The recent crystal structure of an antithrombin dimer (10) in conjunction with the antithrombin variant Rouen VI (31) provides evidence for a link between the latent and polymerized species. The results indicate that opening of the A sheet may allow overinsertion of the reactive center loop to give the latent conformation, with an accompanying displacement of strand 1C. This allows the insertion of the reactive center loop of a second, active molecule to produce a loop-C sheet dimer. For the inhibitory serpins in general the partial insertion of the reactive center loop with release of strand 1C is likely to represent the conformational change that normally takes place to lock the inhibitor in the complex with its target proteinase. If this locked conformation is induced in the absence of the proteinase then it would predictably lead either to subsequent complete insertion of the reactive loop, to give the latent form, or to sequential linkage of the incompletely inserted loop of one molecule to the C sheet of the next to give loop-C sheet polymerization. This C sheet mechanism fits with the short chain polymers seen upon incubating antitrypsin with 0.7 M citrate at 67 °C for 12 h. Citrate appears to act as a stabilizing agent preventing polymerization and allowing the chaotropic effects of temperature to induce the stable incorporation of the reactive center loop into the A sheet of the antitrypsin molecule. The incorporation of a latent molecule into extending polymers would predictably lead to chain termination and so account for the short polymers visualized by electron microscopy and non-denaturing PAGE. Heating in the absence of citrate produces polymers of up to 20 antitrypsin molecules in length.
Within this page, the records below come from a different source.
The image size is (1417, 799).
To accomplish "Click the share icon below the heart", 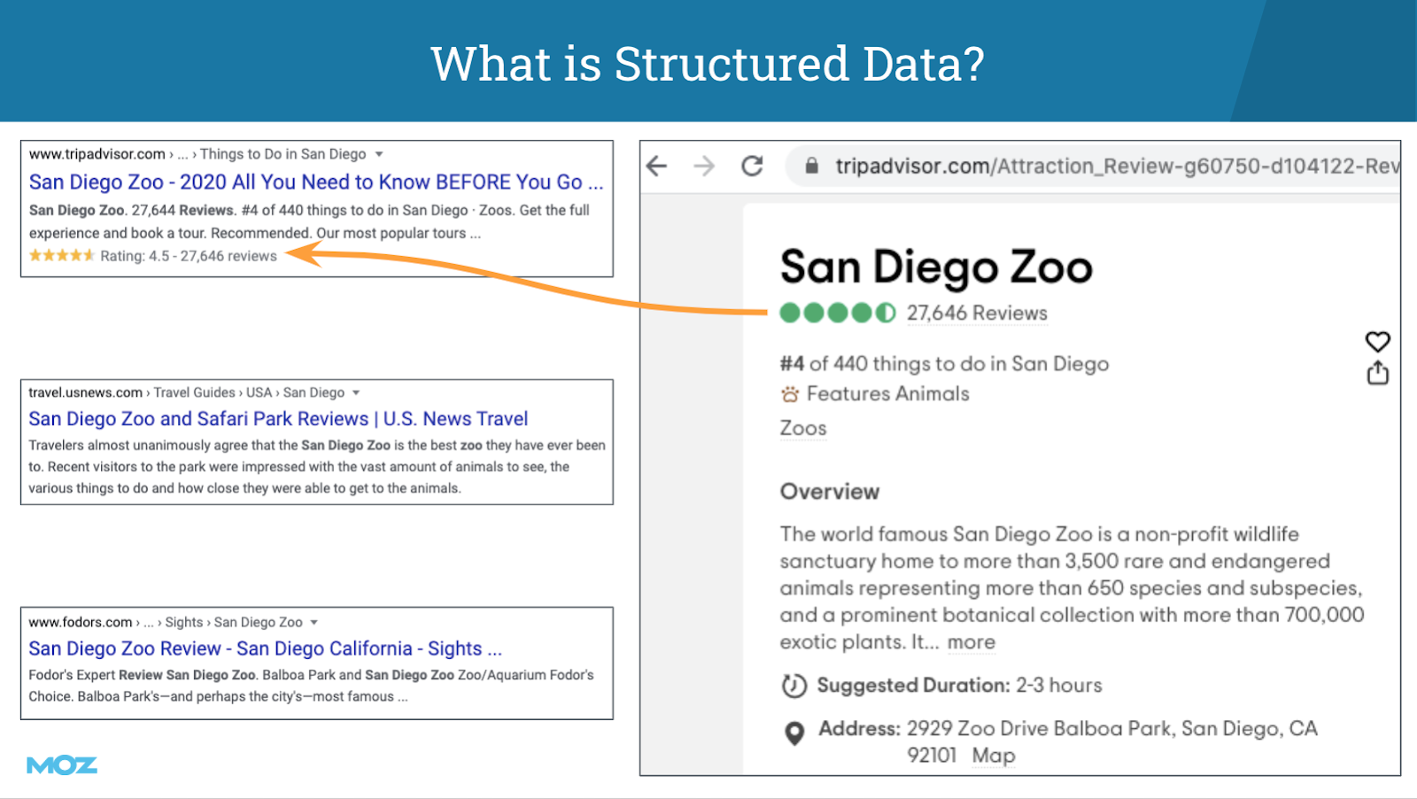I will coord(1377,373).
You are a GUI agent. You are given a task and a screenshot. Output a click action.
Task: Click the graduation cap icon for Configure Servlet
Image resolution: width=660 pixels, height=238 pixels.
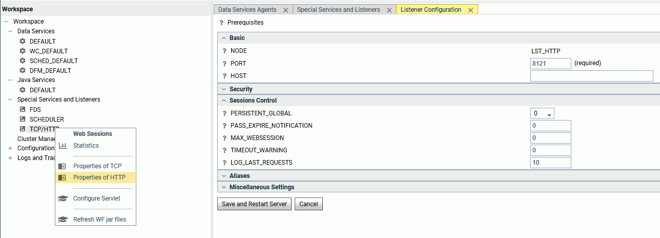tap(63, 199)
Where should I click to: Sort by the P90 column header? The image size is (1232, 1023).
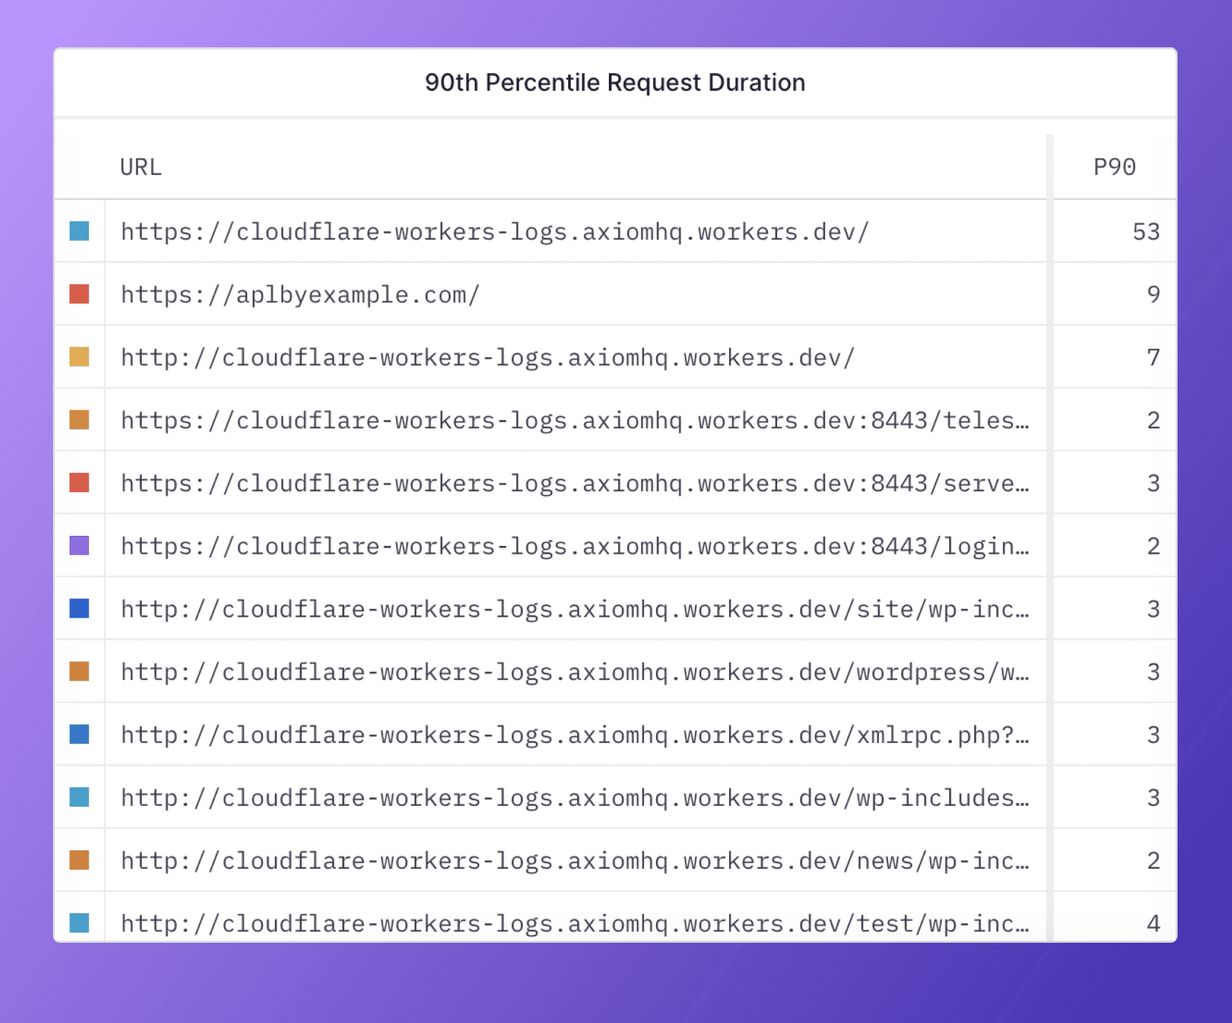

Although we have used the terminology latent antitrypsin there is, as yet, no evidence that this form occurs physiologically as does latent PAI-1. It is likely however that latent antitrypsin will be observed in vivo at least under the exceptional circumstances recently reported for latent antithrombin(31) . From a practical viewpoint the existence of the latent form of antitrypsin is of pharmaceutical significance as it forms under similar conditions to those used industrially to pasteurize plasma products for human administration.